テーブルの上にあるランプも優しい灯を届けてくれる。カウンター席には常連客と思われる方々が並び、楽しそうに話していた。それを邪魔しないよう、控えめな声量で店主さんを呼んでピザトーストとクリームソーダを注文。ここのお店のクリームソーダは『クリームソーダ純喫茶めぐり』という書籍でも取り上げられており、結構有名らしい。今回もそれを目当てでお邪魔した。

「ちょっと時間かかるけれど大丈夫かしら?」と店主さんがわざわざ一声かけてくれた。お一人で切り盛りしているようだし、他のお客さんもいる状況だから気を遣ってくれたのだろう。ぜんぜん大丈夫ですよと返す。こんなに落ち着く空間なら、いくらでも待てる。

ピザトースト(450円)

見た目も味も100点満点のピザトーストが出てきて、鉄仮面の異名を持つ僕の顔面もほどける。ピザではなく、あくまでピザトースト。パンの味もしっかり感じられるのが嬉しい。

クリームソーダ(500円)

本にも掲載されたクリームソーダ。明るい緑色ではなく、エメラルドグリーンのような濃い緑色だ。炭酸は強すぎず口の中で優しく弾ける感じ。甘さもすっきりしていて、クリームソーダなのにぐいぐい飲めてしまう。

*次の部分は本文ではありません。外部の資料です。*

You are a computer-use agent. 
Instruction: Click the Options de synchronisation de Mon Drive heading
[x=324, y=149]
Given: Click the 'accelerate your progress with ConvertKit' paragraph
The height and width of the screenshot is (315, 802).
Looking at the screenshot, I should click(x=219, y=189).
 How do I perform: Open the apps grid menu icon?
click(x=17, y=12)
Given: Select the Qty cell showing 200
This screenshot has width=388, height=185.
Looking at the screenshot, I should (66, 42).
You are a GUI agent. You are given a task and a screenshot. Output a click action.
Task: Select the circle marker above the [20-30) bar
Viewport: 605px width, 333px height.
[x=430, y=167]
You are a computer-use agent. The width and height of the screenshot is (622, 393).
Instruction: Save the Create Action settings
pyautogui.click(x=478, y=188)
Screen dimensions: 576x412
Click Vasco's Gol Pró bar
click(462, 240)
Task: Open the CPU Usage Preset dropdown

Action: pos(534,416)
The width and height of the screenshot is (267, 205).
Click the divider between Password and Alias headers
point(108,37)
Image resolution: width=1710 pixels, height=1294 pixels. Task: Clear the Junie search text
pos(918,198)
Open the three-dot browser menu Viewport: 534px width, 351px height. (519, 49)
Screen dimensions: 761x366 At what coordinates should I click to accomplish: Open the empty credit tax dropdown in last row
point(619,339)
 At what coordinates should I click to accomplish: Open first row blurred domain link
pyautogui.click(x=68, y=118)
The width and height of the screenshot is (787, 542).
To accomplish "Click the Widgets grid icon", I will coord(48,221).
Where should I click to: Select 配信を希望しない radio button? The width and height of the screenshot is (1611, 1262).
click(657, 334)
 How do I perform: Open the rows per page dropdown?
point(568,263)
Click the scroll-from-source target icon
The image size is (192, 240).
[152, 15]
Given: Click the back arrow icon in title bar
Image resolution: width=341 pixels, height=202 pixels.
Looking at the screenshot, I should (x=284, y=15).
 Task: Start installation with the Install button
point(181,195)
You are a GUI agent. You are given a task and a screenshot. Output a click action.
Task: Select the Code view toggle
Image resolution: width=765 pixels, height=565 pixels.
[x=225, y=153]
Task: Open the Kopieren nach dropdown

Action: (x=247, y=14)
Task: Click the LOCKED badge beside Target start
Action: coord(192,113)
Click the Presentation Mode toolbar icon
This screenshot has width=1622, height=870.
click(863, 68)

お腹もいっぱいになり、たっぷりノスタルジアに浸ったので、お会計をして帰ることにした。合計は950円なので1,000円を出す。お釣りで50円を貰う準備をしていると、何故か100円玉を渡される。昨日のブログでちょうどお釣りのことを書いたから、頭の中がクエスチョンマークでいっぱいになったが、「わざわざ足を運んでくれたから、ほんのおまけ」とのこと。なんという…。

たくさんお辞儀をして、お店を後にする。駅前通りだっていうのに、人の数も車の数も少ない。もっと昔、それこそ昭和の時代は、今とは比べ物にならないくらい、たくさんの人で溢れていたのだろうか。また今度お邪魔したときに、店主さんに聞いてみよう。